The first leg at Stamford Bridge was a 0-0 stalemate. The second, at a raucous, bouncing Anfield, finished 1-0 to the home side.
Luis Garcia is credited with the strike…but at no point did it actually go in.
Jose Mourinho’s screams could be heard from the sideline when referee Lubos Michel signalled that a goal had been scored with five minutes on the clock.
Following a driving run from John-Arne Riise, Steven Gerrard had dinked a tempting ball into the path of Milan Baros.
The Czech striker nipped in beyond John Terry, and with the Kop end doing all they could to hoover the ball into the back of the net, he poked it up and over his desperate countryman Petr Cech, who flattened him in the process.
But before the referee could even think about awarding a penalty, Garcia was on it in a flash.
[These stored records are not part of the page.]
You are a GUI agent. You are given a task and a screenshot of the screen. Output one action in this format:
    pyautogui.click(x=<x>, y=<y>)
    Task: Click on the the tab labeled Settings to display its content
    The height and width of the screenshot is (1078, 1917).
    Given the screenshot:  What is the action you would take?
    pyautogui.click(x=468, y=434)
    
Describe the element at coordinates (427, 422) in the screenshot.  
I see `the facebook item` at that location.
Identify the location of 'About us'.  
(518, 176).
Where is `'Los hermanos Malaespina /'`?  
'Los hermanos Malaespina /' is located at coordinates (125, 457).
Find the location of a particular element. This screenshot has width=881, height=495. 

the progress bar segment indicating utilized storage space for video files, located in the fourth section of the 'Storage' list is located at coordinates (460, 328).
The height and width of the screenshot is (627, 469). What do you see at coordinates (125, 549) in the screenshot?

He forced it goalwards and wheeled off to celebrate…just as William Gallas appeared to clear it off the line.
Perhaps the immediacy of the celebration, met with an explosion in the baying Kop, influenced Michel’s decision.
But it didn’t matter. The goal was given, and Mourinho was left apoplectic on the sidelines.
It’s only with the benefit of replays that we can say with relative confidence that it didn’t cross the line. At the time, it looked on the edge, and Garcia to this day maintains that it did actually go in.
Had the referee opted not to give the goal, he would surely have had to send off Cech for his role in stopping it. The keeper had impeded Baros and influenced his attempt to score; the correct refereeing call might have been to stop the play there and give the foul.
But while Chelsea bemoan the decision to this day, this was the charm of football before VAR. It was ugly, it was unfair at times, but it led to one of the most magical and dramatic moments in the Champions League’s modern history. Garcia sent Liverpool to the final, where they would defy the odds in the most extraordinary way imaginable.
It might not have been a goal, but ask Luis Garcia if he cares.